> **THE PROBLEM**:
Exact copies of the records below are required.

____

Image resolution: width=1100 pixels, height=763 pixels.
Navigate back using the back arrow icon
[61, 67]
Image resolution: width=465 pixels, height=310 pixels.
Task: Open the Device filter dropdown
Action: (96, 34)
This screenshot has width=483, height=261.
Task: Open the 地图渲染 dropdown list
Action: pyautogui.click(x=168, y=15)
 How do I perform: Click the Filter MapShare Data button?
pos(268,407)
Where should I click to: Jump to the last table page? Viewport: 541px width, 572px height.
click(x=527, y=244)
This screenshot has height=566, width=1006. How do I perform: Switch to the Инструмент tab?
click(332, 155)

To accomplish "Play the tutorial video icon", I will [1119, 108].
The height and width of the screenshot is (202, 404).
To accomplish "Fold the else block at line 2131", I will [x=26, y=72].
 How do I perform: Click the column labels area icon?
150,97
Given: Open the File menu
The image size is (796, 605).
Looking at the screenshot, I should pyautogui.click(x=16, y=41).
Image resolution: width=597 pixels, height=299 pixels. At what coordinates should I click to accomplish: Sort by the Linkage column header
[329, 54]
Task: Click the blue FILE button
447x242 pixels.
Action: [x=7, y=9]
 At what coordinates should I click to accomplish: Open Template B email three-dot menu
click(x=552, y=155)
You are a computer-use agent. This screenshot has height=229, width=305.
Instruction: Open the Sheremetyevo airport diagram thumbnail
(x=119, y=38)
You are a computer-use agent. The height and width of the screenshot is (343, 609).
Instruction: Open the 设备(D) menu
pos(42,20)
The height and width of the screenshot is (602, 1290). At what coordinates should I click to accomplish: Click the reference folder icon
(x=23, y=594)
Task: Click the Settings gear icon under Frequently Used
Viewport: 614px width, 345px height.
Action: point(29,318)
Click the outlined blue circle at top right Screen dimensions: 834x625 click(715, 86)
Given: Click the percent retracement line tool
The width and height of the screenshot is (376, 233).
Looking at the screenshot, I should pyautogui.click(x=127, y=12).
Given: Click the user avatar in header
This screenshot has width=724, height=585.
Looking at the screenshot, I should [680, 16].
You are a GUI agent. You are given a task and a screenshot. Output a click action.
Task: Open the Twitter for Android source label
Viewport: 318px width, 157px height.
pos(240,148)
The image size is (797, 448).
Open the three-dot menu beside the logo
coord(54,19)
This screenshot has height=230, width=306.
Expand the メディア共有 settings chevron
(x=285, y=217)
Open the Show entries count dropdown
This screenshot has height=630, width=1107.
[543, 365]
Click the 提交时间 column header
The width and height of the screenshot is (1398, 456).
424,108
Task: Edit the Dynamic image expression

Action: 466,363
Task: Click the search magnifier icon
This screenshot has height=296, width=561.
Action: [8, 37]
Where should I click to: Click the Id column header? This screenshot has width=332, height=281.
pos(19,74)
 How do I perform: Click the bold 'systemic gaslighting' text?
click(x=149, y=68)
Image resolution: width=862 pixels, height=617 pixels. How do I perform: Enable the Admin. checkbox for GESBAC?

____

> **WRITTEN RESPONSE**:
Image resolution: width=1100 pixels, height=763 pixels.
Navigate back using the back arrow icon
[61, 67]
Image resolution: width=465 pixels, height=310 pixels.
Task: Open the Device filter dropdown
Action: (96, 34)
This screenshot has width=483, height=261.
Task: Open the 地图渲染 dropdown list
Action: pyautogui.click(x=168, y=15)
 How do I perform: Click the Filter MapShare Data button?
pos(268,407)
Where should I click to: Jump to the last table page? Viewport: 541px width, 572px height.
click(x=527, y=244)
This screenshot has height=566, width=1006. How do I perform: Switch to the Инструмент tab?
click(332, 155)

To accomplish "Play the tutorial video icon", I will [1119, 108].
The height and width of the screenshot is (202, 404).
To accomplish "Fold the else block at line 2131", I will [x=26, y=72].
 How do I perform: Click the column labels area icon?
150,97
Given: Open the File menu
The image size is (796, 605).
Looking at the screenshot, I should pyautogui.click(x=16, y=41).
Image resolution: width=597 pixels, height=299 pixels. At what coordinates should I click to accomplish: Sort by the Linkage column header
[329, 54]
Task: Click the blue FILE button
447x242 pixels.
Action: [x=7, y=9]
 At what coordinates should I click to accomplish: Open Template B email three-dot menu
click(x=552, y=155)
You are a computer-use agent. This screenshot has height=229, width=305.
Instruction: Open the Sheremetyevo airport diagram thumbnail
(x=119, y=38)
You are a computer-use agent. The height and width of the screenshot is (343, 609).
Instruction: Open the 设备(D) menu
pos(42,20)
The height and width of the screenshot is (602, 1290). At what coordinates should I click to accomplish: Click the reference folder icon
(x=23, y=594)
Task: Click the Settings gear icon under Frequently Used
Viewport: 614px width, 345px height.
Action: point(29,318)
Click the outlined blue circle at top right Screen dimensions: 834x625 click(715, 86)
Given: Click the percent retracement line tool
The width and height of the screenshot is (376, 233).
Looking at the screenshot, I should pyautogui.click(x=127, y=12).
Given: Click the user avatar in header
This screenshot has width=724, height=585.
Looking at the screenshot, I should [680, 16].
You are a GUI agent. You are given a task and a screenshot. Output a click action.
Task: Open the Twitter for Android source label
Viewport: 318px width, 157px height.
pos(240,148)
The image size is (797, 448).
Open the three-dot menu beside the logo
coord(54,19)
This screenshot has height=230, width=306.
Expand the メディア共有 settings chevron
(x=285, y=217)
Open the Show entries count dropdown
This screenshot has height=630, width=1107.
[543, 365]
Click the 提交时间 column header
The width and height of the screenshot is (1398, 456).
424,108
Task: Edit the Dynamic image expression

Action: 466,363
Task: Click the search magnifier icon
This screenshot has height=296, width=561.
Action: [8, 37]
Where should I click to: Click the Id column header? This screenshot has width=332, height=281.
pos(19,74)
 How do I perform: Click the bold 'systemic gaslighting' text?
click(x=149, y=68)
Image resolution: width=862 pixels, height=617 pixels. How do I perform: Enable the Admin. checkbox for GESBAC?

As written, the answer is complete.